#### [Work instructions]
1. In the chatbot article, how many users pay for the chatbot by subscription?
2. Copy the chatbot article starting at the words "Chat message between" and stopping after "their compliance teams.", with each "WhatsApp" swapped for "Telegram".

#### [Page text]
● ● ● ● ●
Got a quick question? Ask the CPA in your pocket

Compliance Software

Chat message between the user and Chat CPA, the user is asking Chat CPA how to minimize tax burden

Imagine if you had a chatbot on your phone that had an encyclopaedic knowledge of tax law. For at least a year a chatbot on WhatsApp has been answering accounting questions for business owners and accountants in private and public practice. is the personal project of Nick Miller, a CFO raised in Portland who now works in Denmark. He has trained and refined this chatbot on ChatGPT 3.5 for the past year and has more than 5,000 users paying by subscription. 

Miller is not a software engineer; emerged from a database Miller built to save time looking up US accounting standards such as GAAP and IFRC. Now, mid-sized accounting firms with 400 employees are buying the app for their compliance teams.

The interview has been edited for length and clarity.

DigitalFirst: I'm surprised that Wolters Kluwer or Thomson Reuters hasn't done something similar because it seems like a really smart thing to do. How did you get into doing this?

Miller: I was in audit for eight years, right out of college, where I studied accounting. It was for a small firm in Portland, Oregon. I was doing statutory audits of governments and nonprofits.
● ● ● ● ●
#### [Dataset items]
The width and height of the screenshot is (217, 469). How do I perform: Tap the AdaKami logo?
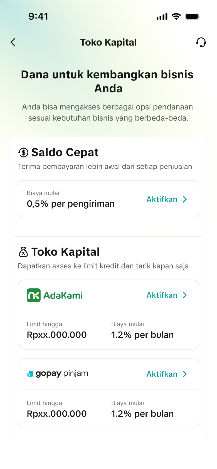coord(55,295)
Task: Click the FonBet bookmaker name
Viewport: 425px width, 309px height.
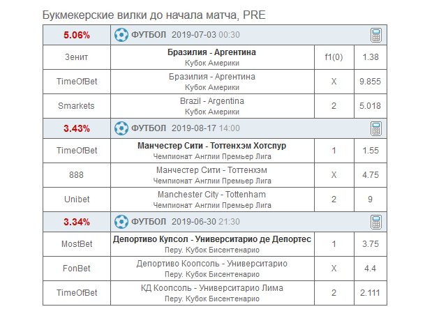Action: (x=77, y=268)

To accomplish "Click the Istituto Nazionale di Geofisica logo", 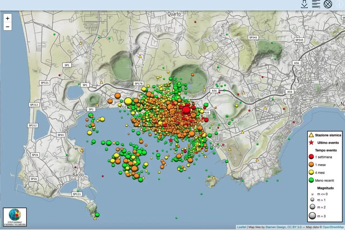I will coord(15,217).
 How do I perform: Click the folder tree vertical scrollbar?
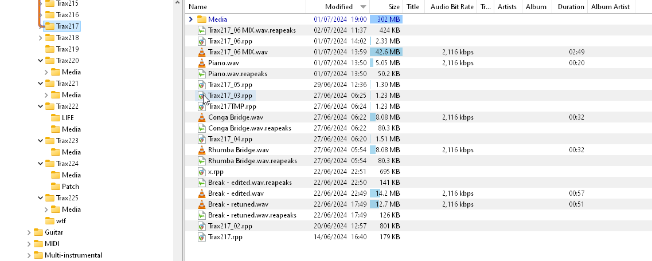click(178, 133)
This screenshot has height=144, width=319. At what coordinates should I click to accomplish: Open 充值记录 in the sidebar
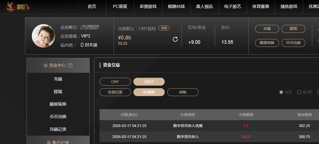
● ● ● ● ●
#### [Solutions in order]
1. More than 5,000

2.
Chat message between the user and Chat CPA, the user is asking Chat CPA how to minimize tax burden

Imagine if you had a chatbot on your phone that had an encyclopaedic knowledge of tax law. For at least a year a chatbot on Telegram has been answering accounting questions for business owners and accountants in private and public practice. is the personal project of Nick Miller, a CFO raised in Portland who now works in Denmark. He has trained and refined this chatbot on ChatGPT 3.5 for the past year and has more than 5,000 users paying by subscription. 

Miller is not a software engineer; emerged from a database Miller built to save time looking up US accounting standards such as GAAP and IFRC. Now, mid-sized accounting firms with 400 employees are buying the app for their compliance teams.